| Work instruction |
Reproduce all records word for word.

○ ○ ○ ○

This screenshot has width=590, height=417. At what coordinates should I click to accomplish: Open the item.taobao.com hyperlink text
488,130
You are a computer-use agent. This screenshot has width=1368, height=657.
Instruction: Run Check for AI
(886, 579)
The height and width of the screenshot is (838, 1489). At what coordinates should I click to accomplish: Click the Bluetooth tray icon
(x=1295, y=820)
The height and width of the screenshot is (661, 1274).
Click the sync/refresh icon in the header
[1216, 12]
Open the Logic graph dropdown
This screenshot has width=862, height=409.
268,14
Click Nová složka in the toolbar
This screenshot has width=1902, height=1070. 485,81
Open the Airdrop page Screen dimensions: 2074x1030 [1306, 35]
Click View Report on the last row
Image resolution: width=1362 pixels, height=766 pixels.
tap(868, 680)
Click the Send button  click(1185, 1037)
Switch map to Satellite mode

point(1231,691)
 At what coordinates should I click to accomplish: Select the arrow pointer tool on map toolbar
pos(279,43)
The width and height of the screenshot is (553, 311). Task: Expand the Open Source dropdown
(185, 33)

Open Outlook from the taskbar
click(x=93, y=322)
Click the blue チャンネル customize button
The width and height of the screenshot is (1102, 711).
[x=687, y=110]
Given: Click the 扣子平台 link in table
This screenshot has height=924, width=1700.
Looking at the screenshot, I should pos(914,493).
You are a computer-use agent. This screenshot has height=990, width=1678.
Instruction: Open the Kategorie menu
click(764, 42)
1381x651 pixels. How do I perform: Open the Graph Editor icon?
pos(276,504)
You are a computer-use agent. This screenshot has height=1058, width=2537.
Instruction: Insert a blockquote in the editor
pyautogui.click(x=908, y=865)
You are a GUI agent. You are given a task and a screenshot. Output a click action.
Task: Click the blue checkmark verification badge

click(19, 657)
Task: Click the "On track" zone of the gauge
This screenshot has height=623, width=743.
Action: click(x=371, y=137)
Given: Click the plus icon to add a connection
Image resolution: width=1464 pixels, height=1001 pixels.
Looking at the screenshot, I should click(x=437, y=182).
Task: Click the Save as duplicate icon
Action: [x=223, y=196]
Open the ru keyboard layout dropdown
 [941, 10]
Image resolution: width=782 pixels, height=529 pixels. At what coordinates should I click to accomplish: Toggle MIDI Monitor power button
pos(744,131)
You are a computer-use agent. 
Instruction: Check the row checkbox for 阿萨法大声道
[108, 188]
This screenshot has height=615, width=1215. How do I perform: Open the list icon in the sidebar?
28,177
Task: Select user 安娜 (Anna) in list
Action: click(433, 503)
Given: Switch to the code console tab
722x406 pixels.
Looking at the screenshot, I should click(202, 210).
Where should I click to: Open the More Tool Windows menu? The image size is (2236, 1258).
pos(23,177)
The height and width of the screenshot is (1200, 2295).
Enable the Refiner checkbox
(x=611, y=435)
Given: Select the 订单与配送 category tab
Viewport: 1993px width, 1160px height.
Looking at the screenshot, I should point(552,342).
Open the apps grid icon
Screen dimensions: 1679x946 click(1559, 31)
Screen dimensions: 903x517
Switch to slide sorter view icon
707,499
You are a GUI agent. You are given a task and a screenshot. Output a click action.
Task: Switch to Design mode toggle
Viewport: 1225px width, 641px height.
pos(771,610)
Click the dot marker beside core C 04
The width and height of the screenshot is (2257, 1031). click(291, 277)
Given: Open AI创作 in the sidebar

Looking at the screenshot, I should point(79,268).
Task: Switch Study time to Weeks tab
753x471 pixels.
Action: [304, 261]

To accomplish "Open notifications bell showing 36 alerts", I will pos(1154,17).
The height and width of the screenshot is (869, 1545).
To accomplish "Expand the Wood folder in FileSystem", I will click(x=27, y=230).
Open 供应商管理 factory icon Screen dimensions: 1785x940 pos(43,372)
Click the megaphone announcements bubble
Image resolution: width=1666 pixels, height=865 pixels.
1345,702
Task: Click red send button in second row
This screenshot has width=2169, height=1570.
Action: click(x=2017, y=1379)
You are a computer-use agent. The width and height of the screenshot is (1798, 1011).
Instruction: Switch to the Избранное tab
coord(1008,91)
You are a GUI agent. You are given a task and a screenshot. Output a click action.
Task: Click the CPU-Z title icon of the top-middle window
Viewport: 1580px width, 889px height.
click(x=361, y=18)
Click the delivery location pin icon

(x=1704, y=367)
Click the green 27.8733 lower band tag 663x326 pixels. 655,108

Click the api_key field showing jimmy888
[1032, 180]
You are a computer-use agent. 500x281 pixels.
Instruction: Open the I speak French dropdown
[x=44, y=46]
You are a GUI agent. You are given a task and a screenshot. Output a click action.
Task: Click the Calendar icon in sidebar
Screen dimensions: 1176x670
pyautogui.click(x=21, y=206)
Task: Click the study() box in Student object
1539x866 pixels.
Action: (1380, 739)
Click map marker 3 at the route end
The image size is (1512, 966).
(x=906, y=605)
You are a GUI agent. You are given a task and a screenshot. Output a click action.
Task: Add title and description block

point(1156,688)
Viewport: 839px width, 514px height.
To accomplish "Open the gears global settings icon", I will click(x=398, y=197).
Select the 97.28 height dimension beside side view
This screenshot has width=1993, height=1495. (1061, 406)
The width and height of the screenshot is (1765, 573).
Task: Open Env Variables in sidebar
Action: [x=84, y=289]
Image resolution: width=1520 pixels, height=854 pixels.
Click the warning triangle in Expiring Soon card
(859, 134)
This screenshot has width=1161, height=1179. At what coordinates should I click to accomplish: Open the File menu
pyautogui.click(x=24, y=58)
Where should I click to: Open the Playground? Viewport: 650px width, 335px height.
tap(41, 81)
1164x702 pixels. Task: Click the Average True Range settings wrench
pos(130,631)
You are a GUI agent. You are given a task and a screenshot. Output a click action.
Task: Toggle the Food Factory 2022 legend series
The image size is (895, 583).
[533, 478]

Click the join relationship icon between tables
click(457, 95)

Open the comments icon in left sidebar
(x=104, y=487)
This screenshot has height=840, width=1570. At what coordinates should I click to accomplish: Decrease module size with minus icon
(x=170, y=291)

○ ○ ○ ○

| Written answer |
This screenshot has width=590, height=417. At what coordinates should I click to accomplish: Open the item.taobao.com hyperlink text
488,130
You are a computer-use agent. This screenshot has width=1368, height=657.
Instruction: Run Check for AI
(886, 579)
The height and width of the screenshot is (838, 1489). At what coordinates should I click to accomplish: Click the Bluetooth tray icon
(x=1295, y=820)
The height and width of the screenshot is (661, 1274).
Click the sync/refresh icon in the header
[1216, 12]
Open the Logic graph dropdown
This screenshot has width=862, height=409.
268,14
Click Nová složka in the toolbar
This screenshot has width=1902, height=1070. 485,81
Open the Airdrop page Screen dimensions: 2074x1030 [1306, 35]
Click View Report on the last row
Image resolution: width=1362 pixels, height=766 pixels.
tap(868, 680)
Click the Send button  click(1185, 1037)
Switch map to Satellite mode

point(1231,691)
 At what coordinates should I click to accomplish: Select the arrow pointer tool on map toolbar
pos(279,43)
The width and height of the screenshot is (553, 311). Task: Expand the Open Source dropdown
(185, 33)

Open Outlook from the taskbar
click(x=93, y=322)
Click the blue チャンネル customize button
The width and height of the screenshot is (1102, 711).
[x=687, y=110]
Given: Click the 扣子平台 link in table
This screenshot has height=924, width=1700.
Looking at the screenshot, I should pos(914,493).
You are a computer-use agent. This screenshot has height=990, width=1678.
Instruction: Open the Kategorie menu
click(764, 42)
1381x651 pixels. How do I perform: Open the Graph Editor icon?
pos(276,504)
You are a computer-use agent. This screenshot has height=1058, width=2537.
Instruction: Insert a blockquote in the editor
pyautogui.click(x=908, y=865)
You are a GUI agent. You are given a task and a screenshot. Output a click action.
Task: Click the blue checkmark verification badge

click(19, 657)
Task: Click the "On track" zone of the gauge
This screenshot has height=623, width=743.
Action: click(x=371, y=137)
Given: Click the plus icon to add a connection
Image resolution: width=1464 pixels, height=1001 pixels.
Looking at the screenshot, I should click(x=437, y=182).
Task: Click the Save as duplicate icon
Action: [x=223, y=196]
Open the ru keyboard layout dropdown
 [941, 10]
Image resolution: width=782 pixels, height=529 pixels. At what coordinates should I click to accomplish: Toggle MIDI Monitor power button
pos(744,131)
You are a computer-use agent. 
Instruction: Check the row checkbox for 阿萨法大声道
[108, 188]
This screenshot has height=615, width=1215. How do I perform: Open the list icon in the sidebar?
28,177
Task: Select user 安娜 (Anna) in list
Action: click(433, 503)
Given: Switch to the code console tab
722x406 pixels.
Looking at the screenshot, I should click(202, 210).
Where should I click to: Open the More Tool Windows menu? The image size is (2236, 1258).
pos(23,177)
The height and width of the screenshot is (1200, 2295).
Enable the Refiner checkbox
(x=611, y=435)
Given: Select the 订单与配送 category tab
Viewport: 1993px width, 1160px height.
Looking at the screenshot, I should point(552,342).
Open the apps grid icon
Screen dimensions: 1679x946 click(1559, 31)
Screen dimensions: 903x517
Switch to slide sorter view icon
707,499
You are a GUI agent. You are given a task and a screenshot. Output a click action.
Task: Switch to Design mode toggle
Viewport: 1225px width, 641px height.
pos(771,610)
Click the dot marker beside core C 04
The width and height of the screenshot is (2257, 1031). click(291, 277)
Given: Open AI创作 in the sidebar

Looking at the screenshot, I should point(79,268).
Task: Switch Study time to Weeks tab
753x471 pixels.
Action: [304, 261]

To accomplish "Open notifications bell showing 36 alerts", I will pos(1154,17).
The height and width of the screenshot is (869, 1545).
To accomplish "Expand the Wood folder in FileSystem", I will click(x=27, y=230).
Open 供应商管理 factory icon Screen dimensions: 1785x940 pos(43,372)
Click the megaphone announcements bubble
Image resolution: width=1666 pixels, height=865 pixels.
1345,702
Task: Click red send button in second row
This screenshot has width=2169, height=1570.
Action: click(x=2017, y=1379)
You are a computer-use agent. The width and height of the screenshot is (1798, 1011).
Instruction: Switch to the Избранное tab
coord(1008,91)
You are a GUI agent. You are given a task and a screenshot. Output a click action.
Task: Click the CPU-Z title icon of the top-middle window
Viewport: 1580px width, 889px height.
click(x=361, y=18)
Click the delivery location pin icon

(x=1704, y=367)
Click the green 27.8733 lower band tag 663x326 pixels. 655,108

Click the api_key field showing jimmy888
[1032, 180]
You are a computer-use agent. 500x281 pixels.
Instruction: Open the I speak French dropdown
[x=44, y=46]
You are a GUI agent. You are given a task and a screenshot. Output a click action.
Task: Click the Calendar icon in sidebar
Screen dimensions: 1176x670
pyautogui.click(x=21, y=206)
Task: Click the study() box in Student object
1539x866 pixels.
Action: (1380, 739)
Click map marker 3 at the route end
The image size is (1512, 966).
(x=906, y=605)
You are a GUI agent. You are given a task and a screenshot. Output a click action.
Task: Add title and description block

point(1156,688)
Viewport: 839px width, 514px height.
To accomplish "Open the gears global settings icon", I will click(x=398, y=197).
Select the 97.28 height dimension beside side view
This screenshot has width=1993, height=1495. (1061, 406)
The width and height of the screenshot is (1765, 573).
Task: Open Env Variables in sidebar
Action: [x=84, y=289]
Image resolution: width=1520 pixels, height=854 pixels.
Click the warning triangle in Expiring Soon card
(859, 134)
This screenshot has width=1161, height=1179. At what coordinates should I click to accomplish: Open the File menu
pyautogui.click(x=24, y=58)
Where should I click to: Open the Playground? Viewport: 650px width, 335px height.
tap(41, 81)
1164x702 pixels. Task: Click the Average True Range settings wrench
pos(130,631)
You are a GUI agent. You are given a task and a screenshot. Output a click action.
Task: Toggle the Food Factory 2022 legend series
The image size is (895, 583).
[533, 478]

Click the join relationship icon between tables
click(457, 95)

Open the comments icon in left sidebar
(x=104, y=487)
This screenshot has height=840, width=1570. At what coordinates should I click to accomplish: Decrease module size with minus icon
(x=170, y=291)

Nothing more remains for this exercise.